Stay the course on DEI.
Employers’ place in solving the inequities of the world has been heavily debated, to say the least. But let’s look even more simply at what’s well within the realm of their control: the workplace. Organizations not only have the ethical responsibility to avoid perpetuating inequity but also the opportunity to help employees flourish from human diversity, camaraderie, and shared purpose. This year’s data shows that when social identities are supported, workers have better mental health and engagement outcomes.
Mental health and DEI are intrinsically tied. Historically marginalized groups face added cultural and structural barriers both at work and when seeking mental health support. Mental health is also a category within DEI given the prevailing stigma and marginalization of those navigating mental health challenges or living with conditions.
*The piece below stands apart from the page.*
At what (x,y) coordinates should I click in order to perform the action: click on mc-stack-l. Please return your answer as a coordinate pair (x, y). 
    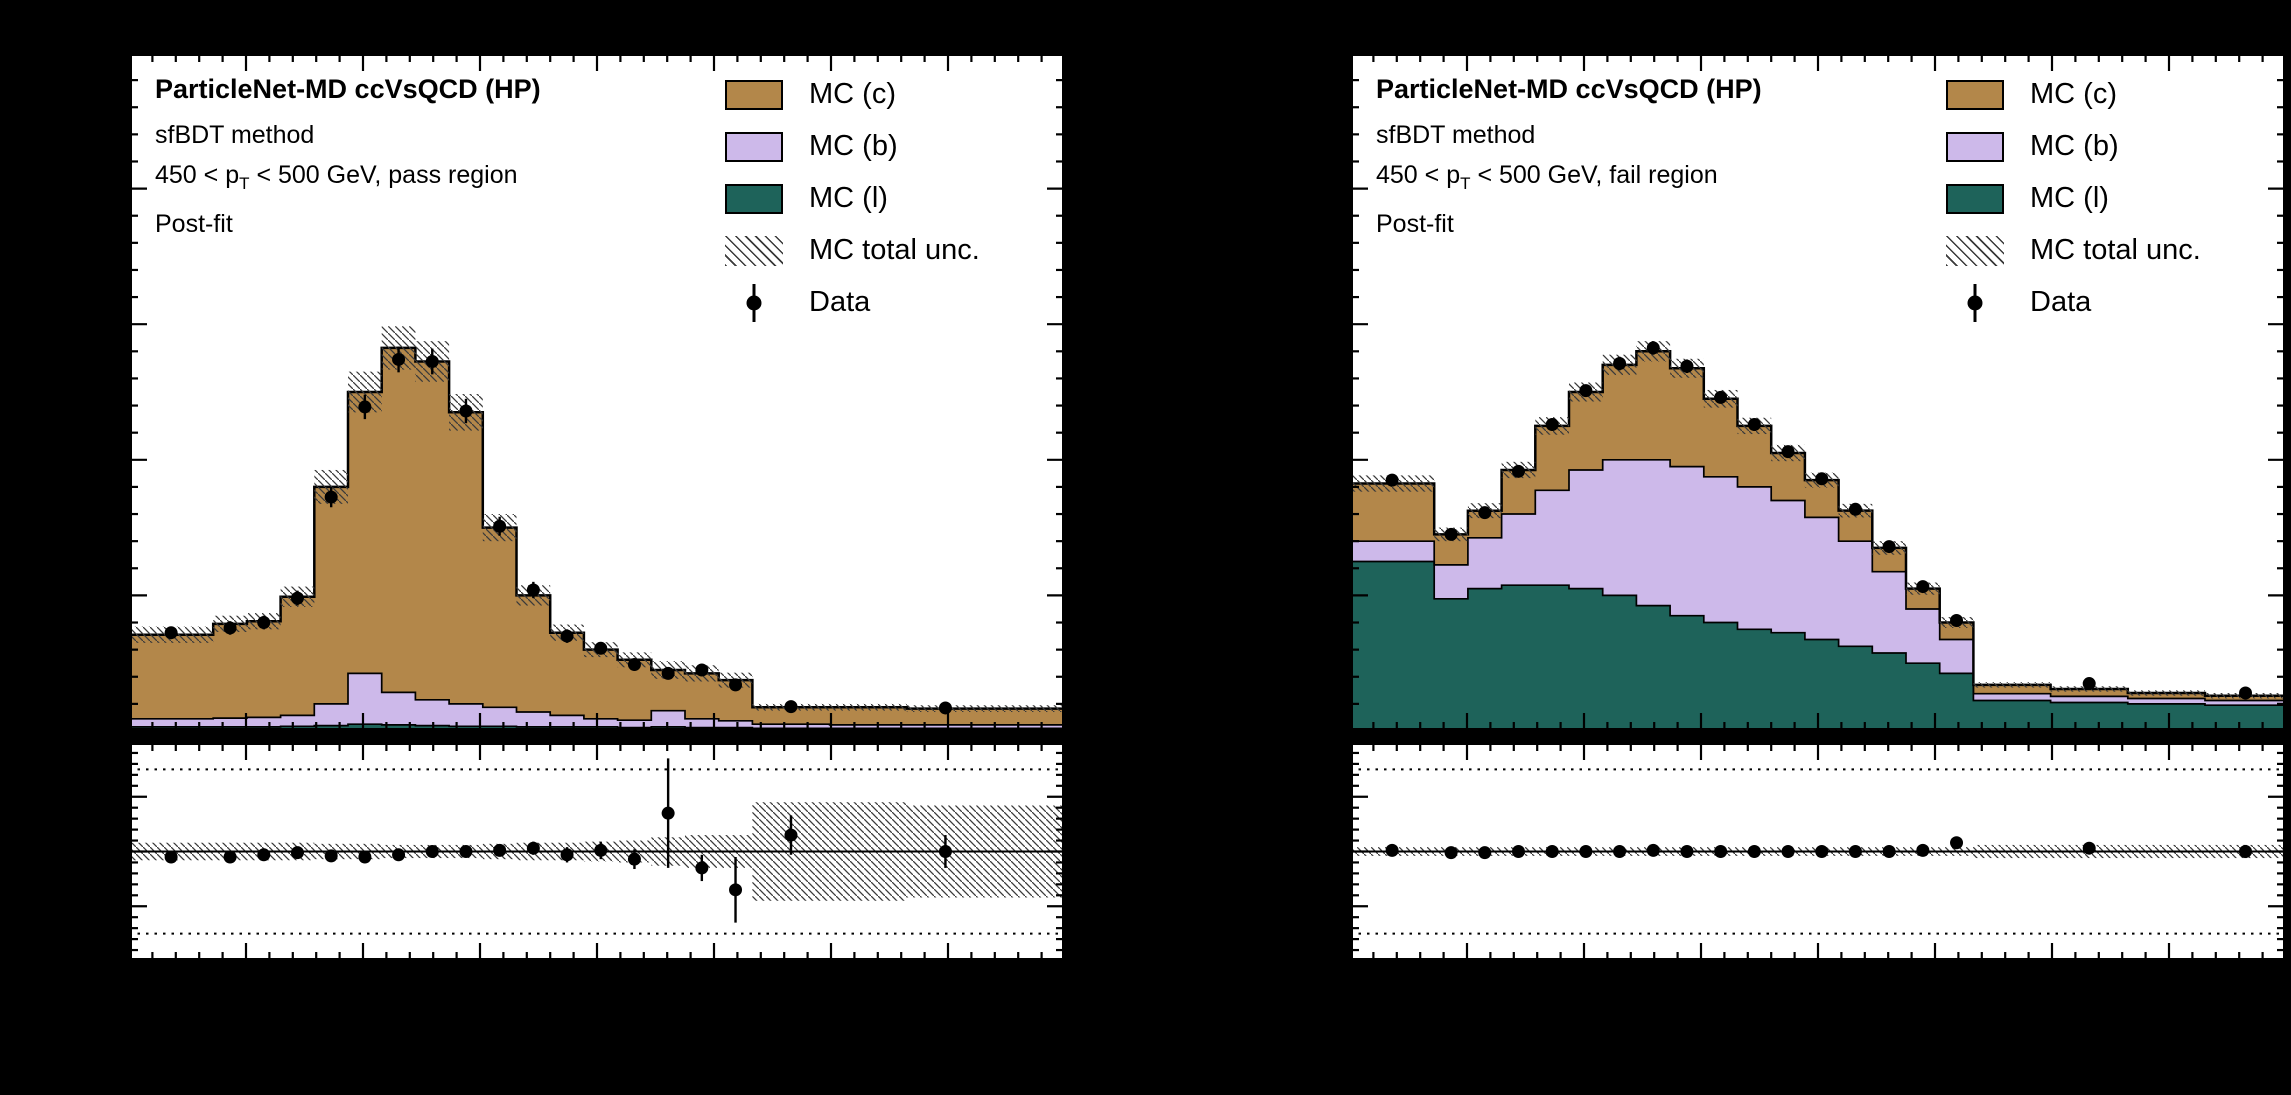
    Looking at the image, I should click on (1818, 646).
Ultimately, DEI is about making the work work for everyone. Of course, like any visionary goal, this requires people power, budget, strategic planning, and cross-functional investment. Unfortunately, some employers have shied away from DEI amid the rollback of affirmative action. Others remain steadfast and committed, in part as a business imperative. Our message? Stay the course.
. . .
What would typically take decades for a social movement, the workplace mental health movement achieved in a matter of years.
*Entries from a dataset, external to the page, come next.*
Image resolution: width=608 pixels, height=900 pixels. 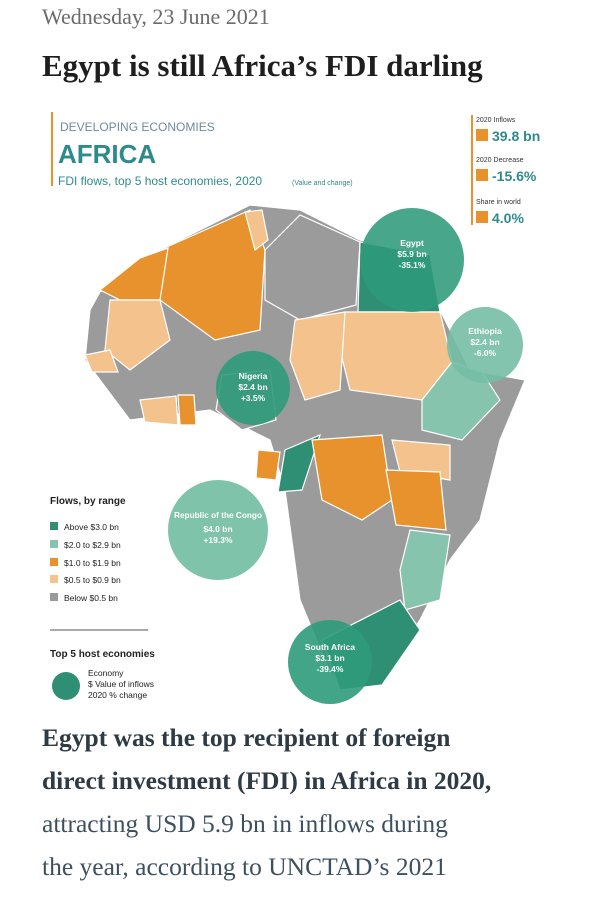 I want to click on bubble-change: -39.4%, so click(x=330, y=669).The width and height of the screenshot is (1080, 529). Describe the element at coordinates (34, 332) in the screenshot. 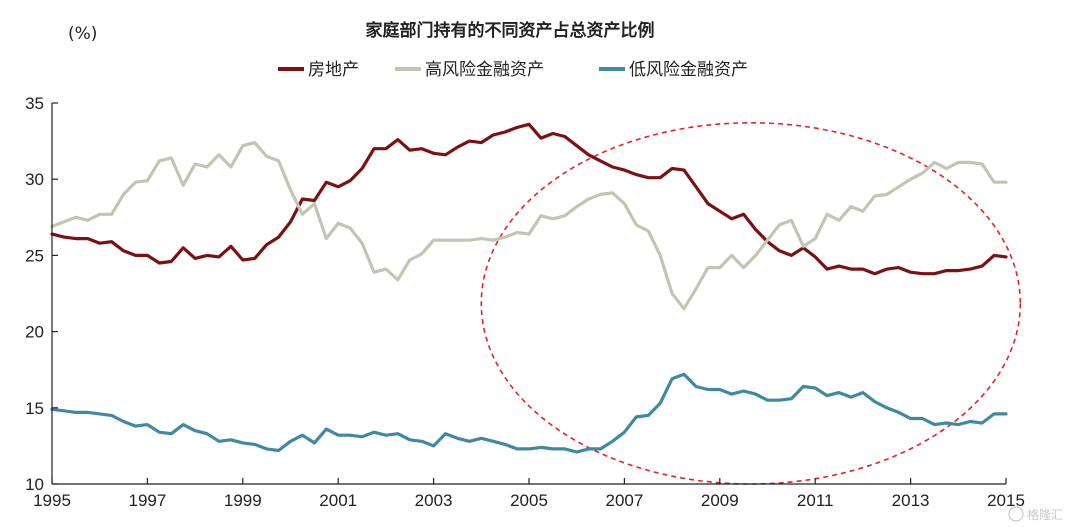

I see `y-tick-label: 20` at that location.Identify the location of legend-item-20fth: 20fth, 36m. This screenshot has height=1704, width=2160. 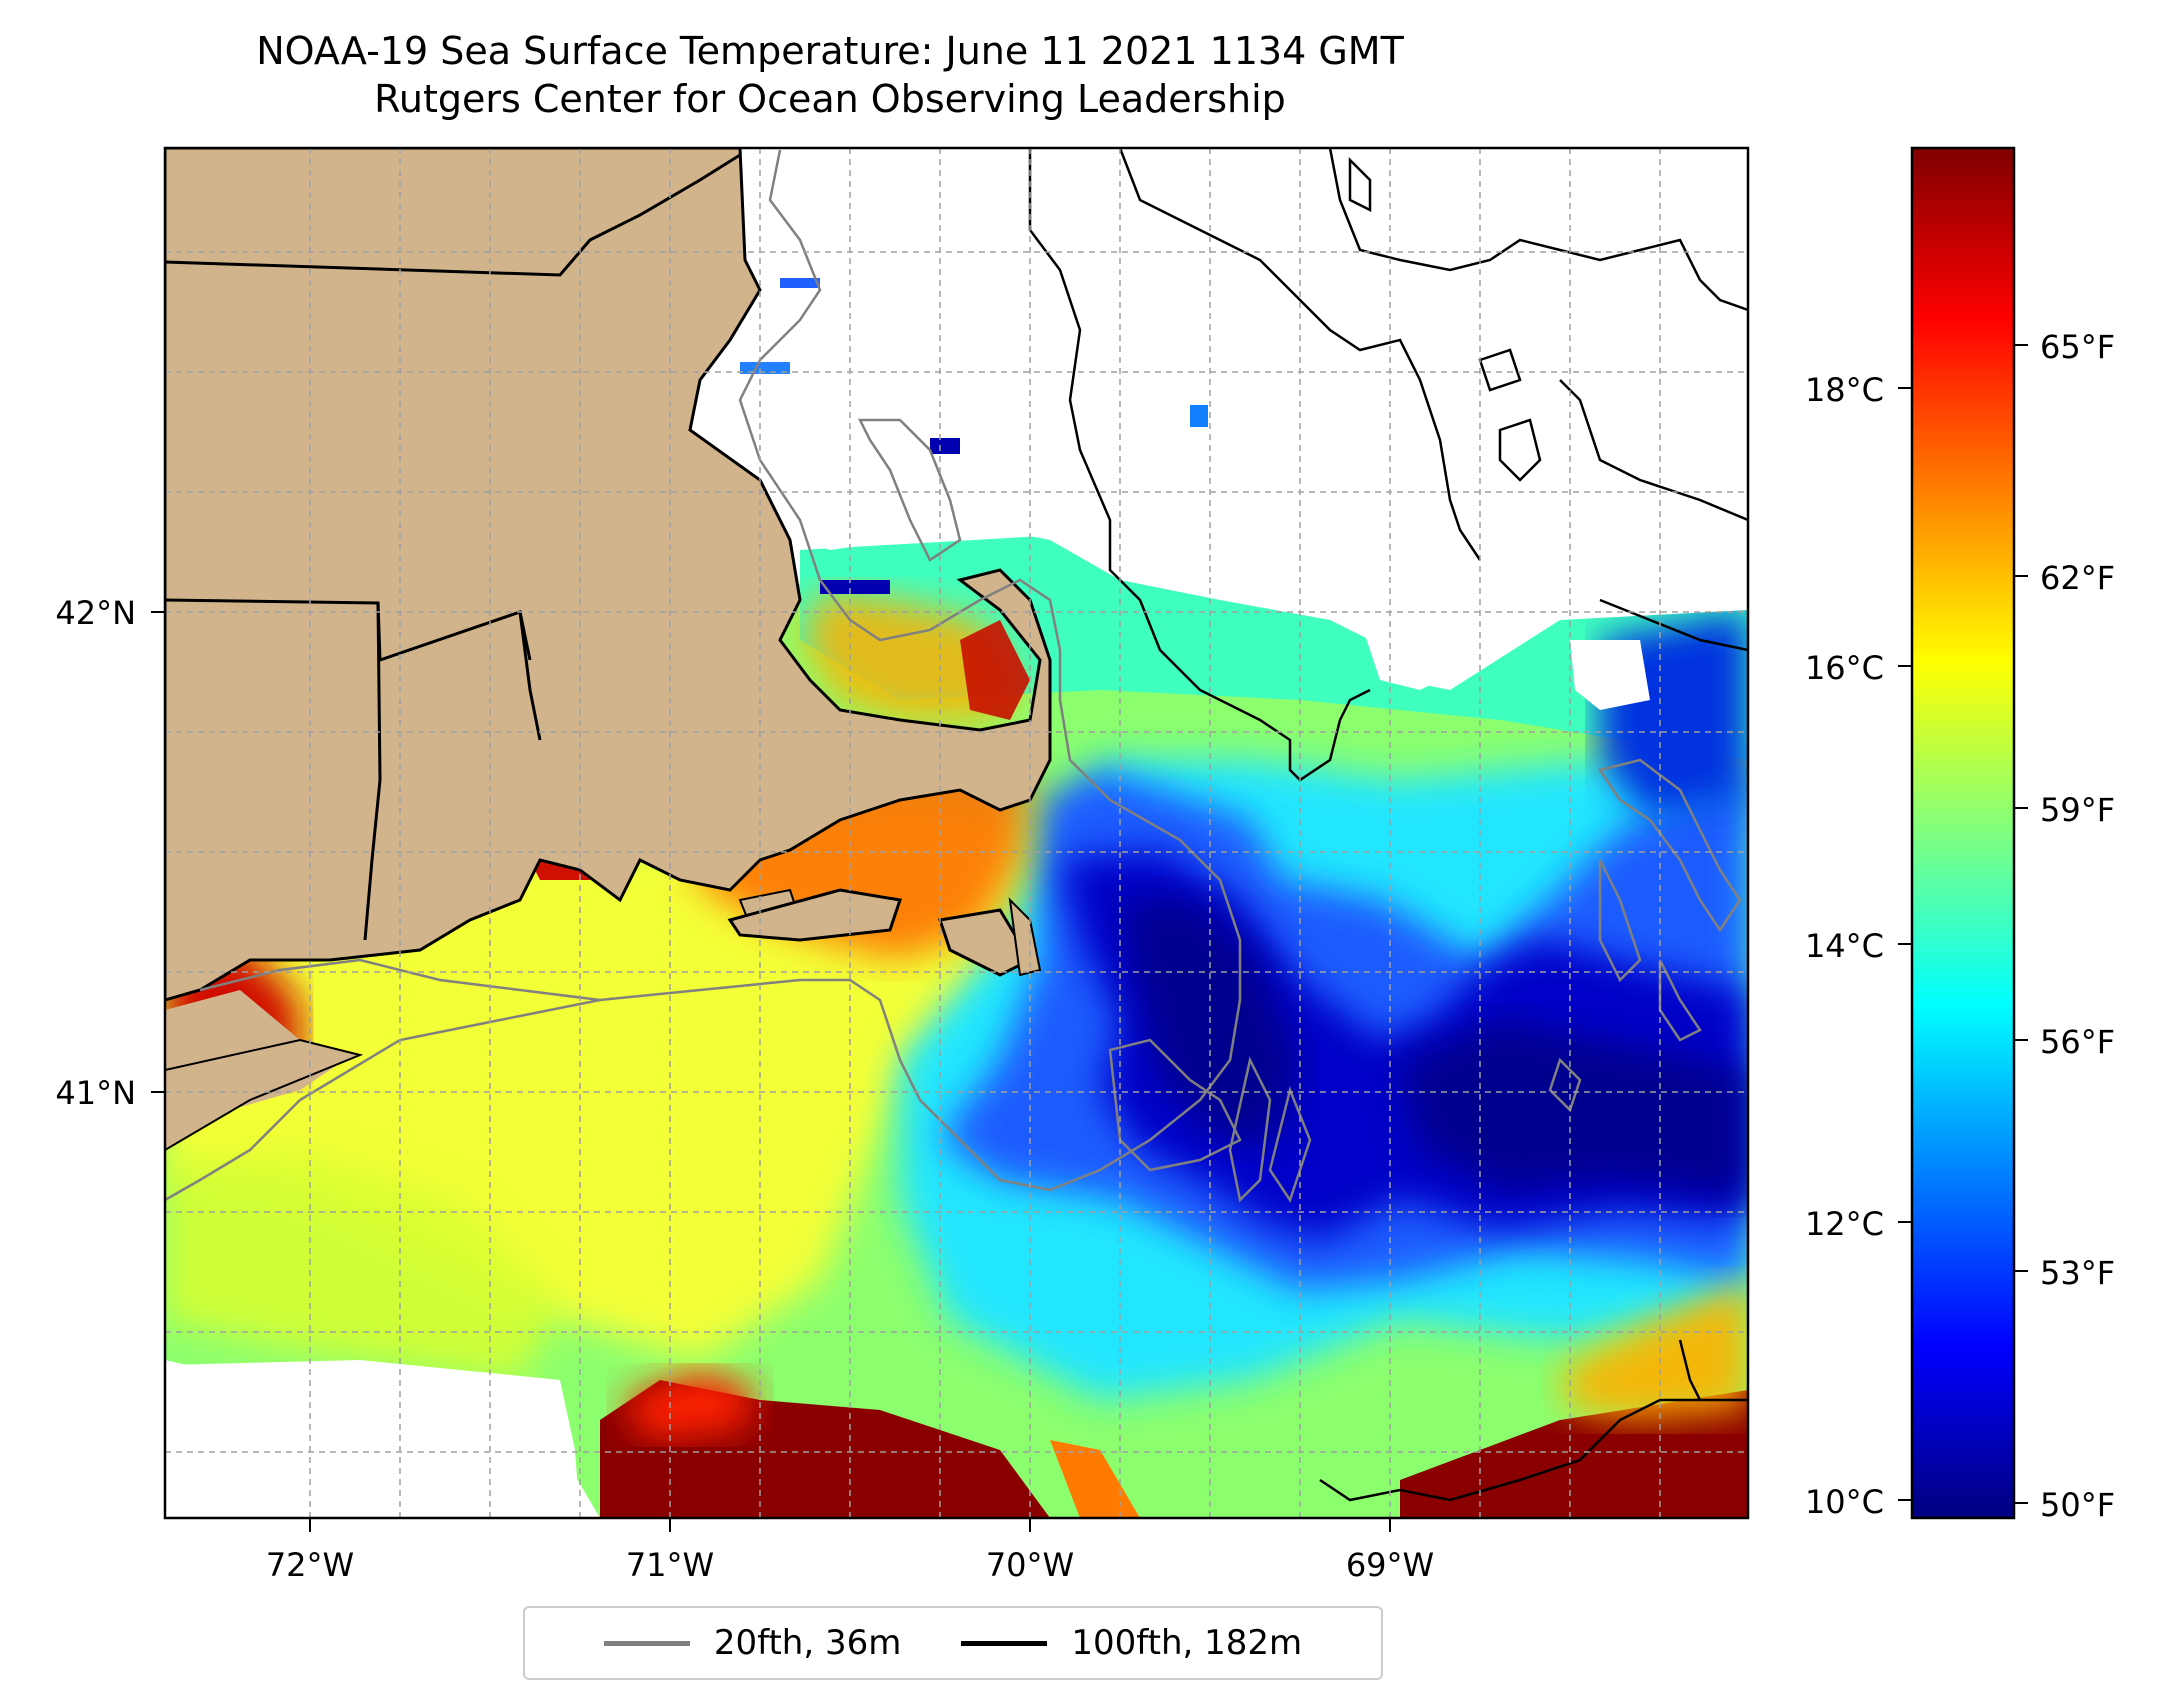
(752, 1643).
As we look to the future, the workplace mental health movement will ultimately need to go “back to basics.” Workers no longer want frivolous perks to distract them from work. They want stable employment to mitigate financial anxiety, recognition to know they matter, sustainable workloads to prevent burnout, a supportive community to find belonging, the flexibility to decide how work works for them, and the autonomy and voice to feel respect, agency, and ownership over their work and their lives.
The future of mental health at work won’t be an emerging technological renaissance or a transformation of hybrid work. The future will be a recommitment to core human needs. It will be safety, community, and a healthy organizational culture. It will be sustainable work rooted in equity and workers’ voices. The future of workplace mental health will start with exactly that: work itself.